When we look at the issue broadly, many credit unions have experienced a similar pandemic journey. First, urgently managing the disruption of the early stages of the COVID-19 crisis, including abrupt shutdowns and significant business process changes. Then came the wait and see phase. Would the pandemic be a temporary disruption, or would the longer-term need to be considered?
With both understanding and acceptance that the COVID-19 pandemic will require long term, and in some areas, permanent adjustments, credit unions across the country went to work establishing constructs for the long haul.
To better understand some of the changes credit unions are undertaking, I was fortunate to have the opportunity to speak with Valerie Moss, Senior Director of Compliance Analysis, Credit Union National Association (CUNA). Valerie is on the frontlines informing and consulting credit unions as they adjust their business processes to ensure cybersecurity and compliance within their new operating constructs.
What are some of the policy adjustments credit unions should consider as they work to strengthen cybersecurity and compliance within new work-from-home constructs?
Valerie: Many credit union employees who never worked from home became remote workers overnight as coronavirus-related social distancing orders swept across the United States in the early spring of 2020. For many institutions, that meant fine-tuning information security policies and procedures to ensure that employees could continue to safely and effectively serve their members from remote locations.
Credit unions needed to ensure that remote work policies and procedures adequately addressed: keeping devices (and member information) secure and inaccessible by others in the household; increasing wireless security on at-home networks (as needed); maintaining strong passwords and timeout sessions; keeping software up-to-date; ensuring the collection and maintenance of system and account logs; and providing specific steps that employees should take to both prevent and respond to any suspected security incidents. See the National Credit Union Administration’s Risk Alert: Cybersecurity Considerations for Remote Work (20-RISK-01) for more best practices.
What are some of the things that credit unions should be thinking about as they test and consider revisions to their disaster recovery/business continuity plans?
Valerie: The National Credit Union Administration (NCUA) requires federally-insured credit unions to have disaster recovery and business resumption contingency plans addressing all types of operational disruptions – everything from an hour-long power outage to the current pandemic that the world is experiencing right now.
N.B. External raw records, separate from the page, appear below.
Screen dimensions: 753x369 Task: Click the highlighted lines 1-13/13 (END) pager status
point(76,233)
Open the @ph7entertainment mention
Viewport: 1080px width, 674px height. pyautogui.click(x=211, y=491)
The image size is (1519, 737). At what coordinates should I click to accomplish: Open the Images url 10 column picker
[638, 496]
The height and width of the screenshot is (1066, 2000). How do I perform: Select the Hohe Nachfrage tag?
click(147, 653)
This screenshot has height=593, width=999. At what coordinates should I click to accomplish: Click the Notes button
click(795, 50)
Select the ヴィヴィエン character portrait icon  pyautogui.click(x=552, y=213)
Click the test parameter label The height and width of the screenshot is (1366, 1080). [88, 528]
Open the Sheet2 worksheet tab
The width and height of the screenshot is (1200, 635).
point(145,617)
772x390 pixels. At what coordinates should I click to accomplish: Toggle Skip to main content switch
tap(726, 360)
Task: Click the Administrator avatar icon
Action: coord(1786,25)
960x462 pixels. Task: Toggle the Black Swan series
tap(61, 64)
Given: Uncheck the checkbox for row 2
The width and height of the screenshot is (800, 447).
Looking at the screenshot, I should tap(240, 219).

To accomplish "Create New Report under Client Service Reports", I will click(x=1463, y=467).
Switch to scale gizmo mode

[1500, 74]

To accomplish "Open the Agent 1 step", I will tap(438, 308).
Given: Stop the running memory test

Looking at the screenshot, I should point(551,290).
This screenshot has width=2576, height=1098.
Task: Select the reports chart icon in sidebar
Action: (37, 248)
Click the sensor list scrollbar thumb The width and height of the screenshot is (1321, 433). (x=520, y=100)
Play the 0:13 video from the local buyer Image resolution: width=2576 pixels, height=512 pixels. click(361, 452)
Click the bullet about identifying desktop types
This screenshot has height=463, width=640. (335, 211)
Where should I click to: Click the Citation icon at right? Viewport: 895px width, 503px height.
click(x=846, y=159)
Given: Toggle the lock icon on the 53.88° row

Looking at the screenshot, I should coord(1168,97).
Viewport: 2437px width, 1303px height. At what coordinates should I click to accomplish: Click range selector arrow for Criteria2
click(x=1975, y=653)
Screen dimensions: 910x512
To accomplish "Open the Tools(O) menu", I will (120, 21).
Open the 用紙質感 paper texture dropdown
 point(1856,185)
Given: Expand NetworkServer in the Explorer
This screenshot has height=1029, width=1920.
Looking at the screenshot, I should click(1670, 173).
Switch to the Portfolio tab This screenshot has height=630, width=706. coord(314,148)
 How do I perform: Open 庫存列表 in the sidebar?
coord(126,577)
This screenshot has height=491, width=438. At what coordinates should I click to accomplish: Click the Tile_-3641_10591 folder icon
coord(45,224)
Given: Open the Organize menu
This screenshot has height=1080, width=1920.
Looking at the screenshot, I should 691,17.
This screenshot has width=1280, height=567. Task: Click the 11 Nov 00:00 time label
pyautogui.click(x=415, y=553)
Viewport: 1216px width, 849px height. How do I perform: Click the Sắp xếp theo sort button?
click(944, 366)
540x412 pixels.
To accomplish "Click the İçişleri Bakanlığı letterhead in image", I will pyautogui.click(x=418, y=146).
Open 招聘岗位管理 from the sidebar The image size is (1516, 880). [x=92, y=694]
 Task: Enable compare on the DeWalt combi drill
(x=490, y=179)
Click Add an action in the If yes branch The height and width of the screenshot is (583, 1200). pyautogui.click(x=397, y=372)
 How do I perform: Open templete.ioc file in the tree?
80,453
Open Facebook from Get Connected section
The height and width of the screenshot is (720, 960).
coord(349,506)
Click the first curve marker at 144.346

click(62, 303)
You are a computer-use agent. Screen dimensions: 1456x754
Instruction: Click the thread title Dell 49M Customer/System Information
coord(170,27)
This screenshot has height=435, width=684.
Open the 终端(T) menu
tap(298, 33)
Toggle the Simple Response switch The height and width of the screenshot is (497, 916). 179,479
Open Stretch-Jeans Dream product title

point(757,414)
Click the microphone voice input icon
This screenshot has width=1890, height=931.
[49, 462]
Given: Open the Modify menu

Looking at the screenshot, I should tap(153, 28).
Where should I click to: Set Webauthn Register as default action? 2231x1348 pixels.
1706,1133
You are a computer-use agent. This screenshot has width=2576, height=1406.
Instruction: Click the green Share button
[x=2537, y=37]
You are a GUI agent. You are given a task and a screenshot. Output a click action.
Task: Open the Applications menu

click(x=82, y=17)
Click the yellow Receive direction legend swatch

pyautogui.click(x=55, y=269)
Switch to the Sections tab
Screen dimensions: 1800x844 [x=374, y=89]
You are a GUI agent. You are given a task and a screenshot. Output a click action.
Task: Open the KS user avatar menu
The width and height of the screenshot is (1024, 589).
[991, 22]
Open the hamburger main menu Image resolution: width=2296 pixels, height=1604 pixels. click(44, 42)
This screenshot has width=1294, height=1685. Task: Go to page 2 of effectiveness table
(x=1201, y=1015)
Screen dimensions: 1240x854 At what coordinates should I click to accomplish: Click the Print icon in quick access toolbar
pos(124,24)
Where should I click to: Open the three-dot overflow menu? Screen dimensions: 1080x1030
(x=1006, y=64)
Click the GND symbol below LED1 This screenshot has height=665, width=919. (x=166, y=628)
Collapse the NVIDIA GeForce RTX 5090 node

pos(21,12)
To ensure that the contingency plans work, a credit union should train staff and volunteers, and test (i.e., validate) the plan at least annually or when a significant change occurs. In the case of COVID-19, many institutions had to amend their plans “on-the-fly” to address on-going state and local pandemic-related strategies.
Any test should determine whether the credit union will be able to recover to an acceptable level of business within the timeframe stated in the disaster recovery/business continuity plan. Examples of testing methods include, but are not limited to, drills/simulations, role-play, walk-throughs, and alternate site reviews. The credit union should document the test and maintain work papers to demonstrate that responsible staff tested all the institution’s critical systems and functions (e.g., IT infrastructure, telecommunications, etc.).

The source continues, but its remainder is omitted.